**Text zur Prüfung**
□ □ □ □ □
Hintergrundinformation

Nach Aussage der Frau wurde sie am Sonntag von einem über zwei Meter großen Farbigen in ihrer Wohnung überfallen und mehrmals vergewaltigt. Ehe er verschwand, stahl ihr der Mann noch Schmuck und Bargeld. Vom Täter fehlt noch jede Spur. Das Drama begann am Villacher Kirchtag. Gegen drei Uhr früh machte sich die alleinstehende Frau auf den Heimweg. Dabei muß ihr der Mann gefolgt sein. Denn kaum war sie in ihrer Wohung, klingelte es. Als sie die Tür öffnete, stürzte sich der Farbige, den sie nie zuvor gesehen hatte, auf sie.
(Neue Kronen-Zeitung, 08.08.1994, S. 12)

Einschränkung

Die Niederländerin Heleen van der Laan hatte als 19jährige in Spitzbergen überwintert, mit einem Trapper, den sie nie zuvor gesehen hatte.
(Berliner Zeitung, 31.12.1998, S. VI)
  1. die Wahl des Kopfnomens

Nomina, mit denen Handlungen, Zustände oder Ereignisse zu bezeichnen sind, verhalten sich im Hinblick auf mögliche Attributionen partiell anders als solche, mit denen konkrete Gegenstände zu bezeichnen sind, wobei auch Personen, Tiere und Pflanzen als Gegenstände zu gelten haben.
□ □ □ □ □
**Arbeitsauftrag**
Schreibe aus dem Prüftext die Stelle von „Einschränkung“ bis einschließlich „zuvor gesehen hatte.“ wörtlich ab.

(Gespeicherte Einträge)
□ □ □ □ □
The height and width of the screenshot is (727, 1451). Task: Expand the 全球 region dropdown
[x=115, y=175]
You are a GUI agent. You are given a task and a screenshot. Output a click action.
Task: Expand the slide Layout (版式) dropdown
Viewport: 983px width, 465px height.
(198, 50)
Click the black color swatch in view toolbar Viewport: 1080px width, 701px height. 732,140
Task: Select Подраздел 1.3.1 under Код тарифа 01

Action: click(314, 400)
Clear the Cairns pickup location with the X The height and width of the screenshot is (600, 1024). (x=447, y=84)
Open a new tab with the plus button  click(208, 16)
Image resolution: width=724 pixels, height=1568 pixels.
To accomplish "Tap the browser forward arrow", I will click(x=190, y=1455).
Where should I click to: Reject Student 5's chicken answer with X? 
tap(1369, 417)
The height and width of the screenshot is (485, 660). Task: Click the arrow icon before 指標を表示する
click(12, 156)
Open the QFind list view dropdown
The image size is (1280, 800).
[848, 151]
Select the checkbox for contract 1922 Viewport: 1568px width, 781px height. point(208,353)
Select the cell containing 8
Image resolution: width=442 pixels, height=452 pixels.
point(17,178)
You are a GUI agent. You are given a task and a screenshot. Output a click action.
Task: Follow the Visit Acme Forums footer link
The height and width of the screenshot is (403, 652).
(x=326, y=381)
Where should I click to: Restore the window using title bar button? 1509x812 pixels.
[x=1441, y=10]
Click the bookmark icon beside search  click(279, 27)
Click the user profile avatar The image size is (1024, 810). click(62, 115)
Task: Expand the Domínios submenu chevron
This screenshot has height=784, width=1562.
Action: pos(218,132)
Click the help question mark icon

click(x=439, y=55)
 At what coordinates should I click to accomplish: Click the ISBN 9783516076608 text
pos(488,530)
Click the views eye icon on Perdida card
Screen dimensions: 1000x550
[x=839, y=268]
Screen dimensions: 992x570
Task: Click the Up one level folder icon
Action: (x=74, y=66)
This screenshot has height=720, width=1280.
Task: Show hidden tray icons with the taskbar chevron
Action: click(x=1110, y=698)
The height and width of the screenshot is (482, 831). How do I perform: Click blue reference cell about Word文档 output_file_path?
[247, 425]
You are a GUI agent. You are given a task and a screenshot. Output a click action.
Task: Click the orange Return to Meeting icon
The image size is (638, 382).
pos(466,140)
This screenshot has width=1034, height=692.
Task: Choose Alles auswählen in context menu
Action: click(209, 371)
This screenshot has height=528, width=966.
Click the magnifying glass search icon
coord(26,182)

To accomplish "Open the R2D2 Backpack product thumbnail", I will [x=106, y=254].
□ □ □ □ □
**Lösung**
Einschränkung

Die Niederländerin Heleen van der Laan hatte als 19jährige in Spitzbergen überwintert, mit einem Trapper, den sie nie zuvor gesehen hatte.